Although it is painful to experience the ‘darker emotions’, the more you allow yourself to feel these in their gruesome fullness, the more cathartic it is. It’s scary as hell, but why use your energy fighting something you must face?
That’s been my experience anyway. Instead of running away from it, I just let it wash over me, seep into my bones, and tumble as tears from my eyes. Whenever we emerge from these darker times, we are a changed person, often with more capacity for love, compassion and empathy. The storms polish us like sea glass that has been worn smooth from being tossed ruthlessly against the rocks, and then gently brought to shore.

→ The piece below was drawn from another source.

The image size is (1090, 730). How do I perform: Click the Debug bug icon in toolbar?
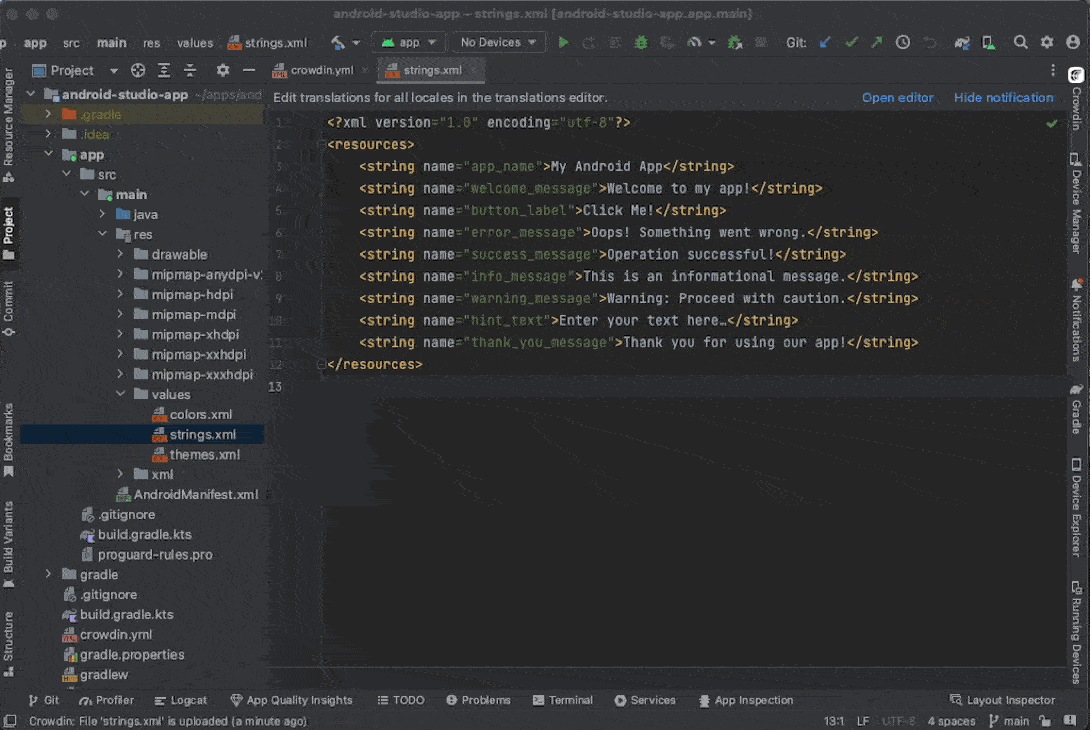click(x=641, y=43)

I’ll share with you some of the things that I’ve learned about not resisting painful emotions;
1)You have to reach out to people. Don’t roll your eyes and stop reading. Everyone has their own life, but friends are always willing to listen and do what they can.
2) There is alchemy in every human encounter; each person is at the same time giver and recipient. Helpers are gifted the opportunity to help, by those in need.
3) No emotion is permanent, so there’s no point running away from the hard stuff. It stays there until you’re too exhausted from chasing the next item of retail therapy, cigarette, joint, drink, lay or thrill-seeking adventure. Then you’re just left worn out and having to deal with what you spent all of your energy running away from
4)We all screw up. We all stumble backward once in a while when we need to be reminded of why we didn’t stay there in the first place ( bad relationships, addictions, habits…you get the gist of what I’m saying here…).
5)Life goes on, even when you don’t ever want to wake up, it goes on. See #1 and #8 when you really are suffering.
6)Guilt and shame are chosen emotions. They’re tough ones to overcome because they whisper evil things to our ego, and ego is a ruthless critic. Looking deeply and compassionately at guilt and shame can ease a lot of internal suffering.
7)When you are able to, offering your compassion and love to another human being may be emotionally risky, but it’s totally worth it.
8) Talking does help. Language helps us process, but it also invites different perspectives and the occasionally necessary reality check.
For those barely able to take the next step through the dark night of their own soul, I wish you peace.
For those of you who care about someone who is going through this, I also wish you peace.
Be kind to yourself and be kind to one another. Be gentle…and stock up on tissue ’cause you’re gonna need it.